• **Extracto**
· · ·

El Papa presidió el rezo de vísperas en la catedral de Asunción.
Asistieron religiosos y religiosas, sacerdotes, obispos, diáconos y
seminaristas. Les dijo que al igual que Cristo no hizo alarde, nunca busquen el
reconocimiento y sean humildes. También les pidió que cuiden la oración.
TEXTO
COMPLETO DEL PAPA EN LA ORACIÓN DE VÍSPERAS
Qué
lindo es rezar todos juntos las vísperas. ¿Cómo no soñar con una iglesia que
refleje y repita la armonía de las voces y del canto en la vida cotidiana? Y lo
hacemos en esta Catedral, que tantas veces ha tenido que comenzar de nuevo;
esta catedral es signo de la Iglesia y de cada uno de nosotros: a veces las
tempestades de afuera y de adentro nos obligan a tirar lo construido y empezar
de nuevo, pero siempre con la esperanza puesta en Dios; y si miramos este
edificio, sin duda no los ha defraudado a los paraguayos. Porque Dios nunca
defrauda. Y por eso le alabamos agradecidos.
La
oración litúrgica, su estructura y modo pausado, quiere expresar a la Iglesia
toda, esposa de Cristo, que intenta configurarse con su Señor. Cada uno de
nosotros en nuestra oración queremos ir pareciéndonos más a Jesús.
La
oración hace emerger aquello que vamos viviendo o deberíamos vivir en la vida
cotidiana, al menos la oración que no quiere ser alienante o solo preciosista.
La oración nos da impulso para poner en acción o revisarnos en aquello que
rezábamos en los salmos: somos nosotros las manos del Dios «que alza de la
basura al pobre» (Sal 112,7) y somos nosotros los que trabajamos para que la
tristeza de la esterilidad se convierta en la alegría del campo fértil.
Nosotros que cantamos que «vale mucho a los ojos del Señor la vida de los
fieles», somos los que luchamos, peleamos, defendemos la valía de toda vida
humana, desde la concepción hasta que los años son muchos y las fuerzas pocas.
La oración es reflejo del amor que sentimos por Dios, por los otros, por el
mundo creado; el mandamiento del amor es la mejor configuración con Jesús del
discípulo misionero. Estar apegados a Jesús da profundidad a la vocación
cristiana, que interesada en el «hacer» de Jesús –que es mucho más que
actividades– busca asemejarse a Él en todo lo realizado. La belleza de la
comunidad eclesial nace de la adhesión de cada uno de sus miembros a la persona
de Jesús, formando un «conjunto vocacional» en la riqueza de la diversidad
armónica.

· · ·

• **Sección de datos**
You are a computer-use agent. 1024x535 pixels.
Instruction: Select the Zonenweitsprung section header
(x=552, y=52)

· · ·

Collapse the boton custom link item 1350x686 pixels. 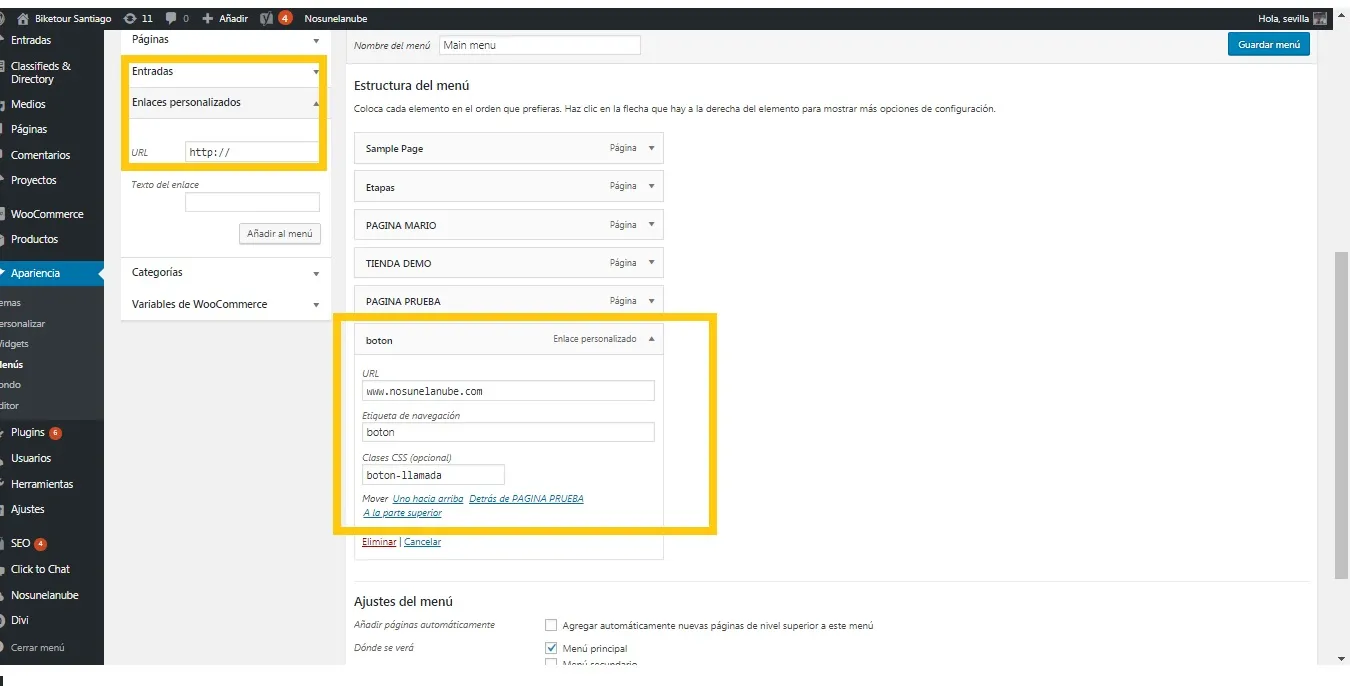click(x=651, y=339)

· · ·

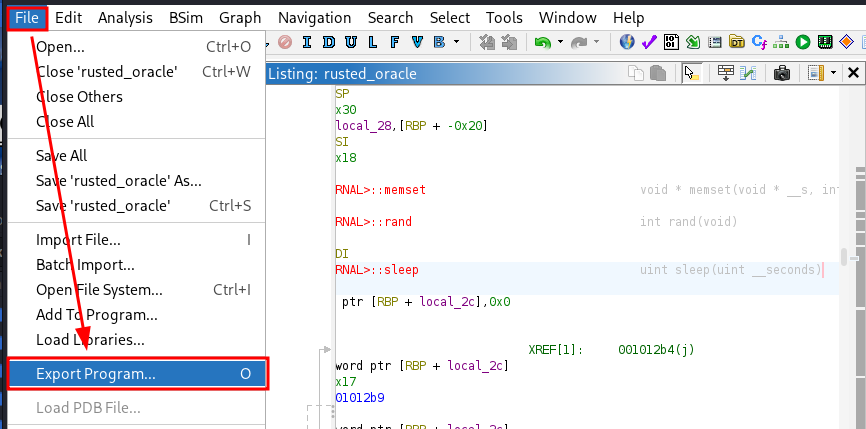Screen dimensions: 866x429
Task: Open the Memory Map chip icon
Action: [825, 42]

· · ·

• **Ejercicios**
**1.** Indica si cada afirmación coincide con el extracto y cita las palabras que lo deciden. (a) El rezo de vísperas tuvo lugar en la catedral de Asunción. (b) El Papa animó a los asistentes a buscar el reconocimiento. (c) Según el extracto, Dios a veces defrauda.
**2.** ¿Quiénes asistieron al rezo de vísperas, según el extracto?
**3.** Escribe un párrafo que continúe el extracto sobre las vísperas después de su última oración.

• **Respuestas del ejercicio**
**1.**
(a) Sí: «El Papa presidió el rezo de vísperas en la catedral de Asunción.»
(b) No: «nunca busquen el reconocimiento y sean humildes».
(c) No: «Porque Dios nunca defrauda.»

**2.** Religiosos y religiosas, sacerdotes, obispos, diáconos y seminaristas.

**3.**
Las
antífonas de los cánticos evangélicos de este fin de semana nos recuerdan el
envío de Jesús a los doce. Siempre es bueno crecer en esa conciencia de trabajo
apostólico en comunión. Es hermoso verlos colaborando pastoralmente, siempre
desde la naturaleza y función eclesial de cada una de las vocaciones y
carismas. Quiero exhortarlos a todos ustedes, sacerdotes, religiosos y
religiosas, laicos y seminaristas, obispos, a comprometerse en esta
colaboración eclesial, especialmente en torno a los planes de pastoral de las
diócesis y la misión continental, cooperando con toda su disponibilidad al bien
común. Si la división entre nosotros provoca la esterilidad (cf. Evangelii
gaudium 98-101), no cabe duda que de la comunión y la armonía nacen la
fecundidad, porque son profundamente consonantes con el Espíritu Santo.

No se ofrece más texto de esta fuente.